== YOUR INSTRUCTIONS ==
Could you copy every record below exactly as it stands?

== SUPPLIED RECORDS ==
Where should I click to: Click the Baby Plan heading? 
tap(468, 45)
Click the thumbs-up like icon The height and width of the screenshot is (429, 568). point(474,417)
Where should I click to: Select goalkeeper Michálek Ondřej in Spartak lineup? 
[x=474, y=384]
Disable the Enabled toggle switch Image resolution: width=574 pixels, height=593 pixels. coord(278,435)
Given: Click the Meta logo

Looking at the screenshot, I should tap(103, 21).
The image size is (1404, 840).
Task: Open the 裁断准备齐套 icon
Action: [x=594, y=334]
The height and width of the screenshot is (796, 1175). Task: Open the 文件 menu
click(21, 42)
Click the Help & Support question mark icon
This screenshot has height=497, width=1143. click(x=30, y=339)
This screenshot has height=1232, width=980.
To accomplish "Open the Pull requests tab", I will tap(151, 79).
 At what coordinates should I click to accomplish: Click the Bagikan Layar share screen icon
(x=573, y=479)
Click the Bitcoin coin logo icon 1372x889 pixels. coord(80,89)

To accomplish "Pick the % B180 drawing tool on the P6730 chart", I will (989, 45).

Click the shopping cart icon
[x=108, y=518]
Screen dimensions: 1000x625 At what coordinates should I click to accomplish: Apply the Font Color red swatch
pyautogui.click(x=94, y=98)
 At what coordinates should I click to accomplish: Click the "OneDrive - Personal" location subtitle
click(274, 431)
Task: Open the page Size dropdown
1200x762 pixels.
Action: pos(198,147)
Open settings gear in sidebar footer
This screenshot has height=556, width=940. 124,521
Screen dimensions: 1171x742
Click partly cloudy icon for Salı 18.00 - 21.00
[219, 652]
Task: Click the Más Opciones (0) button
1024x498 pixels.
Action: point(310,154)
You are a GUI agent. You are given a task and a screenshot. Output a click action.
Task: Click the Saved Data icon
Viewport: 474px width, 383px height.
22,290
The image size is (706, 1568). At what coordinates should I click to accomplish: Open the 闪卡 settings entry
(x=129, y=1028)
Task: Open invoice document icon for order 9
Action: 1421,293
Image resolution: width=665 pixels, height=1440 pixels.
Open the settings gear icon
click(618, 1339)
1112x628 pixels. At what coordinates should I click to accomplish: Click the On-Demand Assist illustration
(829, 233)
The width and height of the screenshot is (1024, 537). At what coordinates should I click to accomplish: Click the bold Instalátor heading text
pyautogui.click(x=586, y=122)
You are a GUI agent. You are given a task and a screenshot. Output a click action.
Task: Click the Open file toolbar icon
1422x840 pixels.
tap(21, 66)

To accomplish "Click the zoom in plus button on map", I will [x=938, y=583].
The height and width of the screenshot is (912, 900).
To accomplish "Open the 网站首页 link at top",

== EXPECTED ANSWER ==
Where should I click to: Click the Baby Plan heading? 
tap(468, 45)
Click the thumbs-up like icon The height and width of the screenshot is (429, 568). point(474,417)
Where should I click to: Select goalkeeper Michálek Ondřej in Spartak lineup? 
[x=474, y=384]
Disable the Enabled toggle switch Image resolution: width=574 pixels, height=593 pixels. coord(278,435)
Given: Click the Meta logo

Looking at the screenshot, I should tap(103, 21).
The image size is (1404, 840).
Task: Open the 裁断准备齐套 icon
Action: [x=594, y=334]
The height and width of the screenshot is (796, 1175). Task: Open the 文件 menu
click(21, 42)
Click the Help & Support question mark icon
This screenshot has height=497, width=1143. click(x=30, y=339)
This screenshot has height=1232, width=980.
To accomplish "Open the Pull requests tab", I will tap(151, 79).
 At what coordinates should I click to accomplish: Click the Bagikan Layar share screen icon
(x=573, y=479)
Click the Bitcoin coin logo icon 1372x889 pixels. coord(80,89)

To accomplish "Pick the % B180 drawing tool on the P6730 chart", I will (989, 45).

Click the shopping cart icon
[x=108, y=518]
Screen dimensions: 1000x625 At what coordinates should I click to accomplish: Apply the Font Color red swatch
pyautogui.click(x=94, y=98)
 At what coordinates should I click to accomplish: Click the "OneDrive - Personal" location subtitle
click(274, 431)
Task: Open the page Size dropdown
1200x762 pixels.
Action: pos(198,147)
Open settings gear in sidebar footer
This screenshot has height=556, width=940. 124,521
Screen dimensions: 1171x742
Click partly cloudy icon for Salı 18.00 - 21.00
[219, 652]
Task: Click the Más Opciones (0) button
1024x498 pixels.
Action: point(310,154)
You are a GUI agent. You are given a task and a screenshot. Output a click action.
Task: Click the Saved Data icon
Viewport: 474px width, 383px height.
22,290
The image size is (706, 1568). At what coordinates should I click to accomplish: Open the 闪卡 settings entry
(x=129, y=1028)
Task: Open invoice document icon for order 9
Action: 1421,293
Image resolution: width=665 pixels, height=1440 pixels.
Open the settings gear icon
click(618, 1339)
1112x628 pixels. At what coordinates should I click to accomplish: Click the On-Demand Assist illustration
(829, 233)
The width and height of the screenshot is (1024, 537). At what coordinates should I click to accomplish: Click the bold Instalátor heading text
pyautogui.click(x=586, y=122)
You are a GUI agent. You are given a task and a screenshot. Output a click action.
Task: Click the Open file toolbar icon
1422x840 pixels.
tap(21, 66)

To accomplish "Click the zoom in plus button on map", I will [x=938, y=583].
The height and width of the screenshot is (912, 900).
To accomplish "Open the 网站首页 link at top",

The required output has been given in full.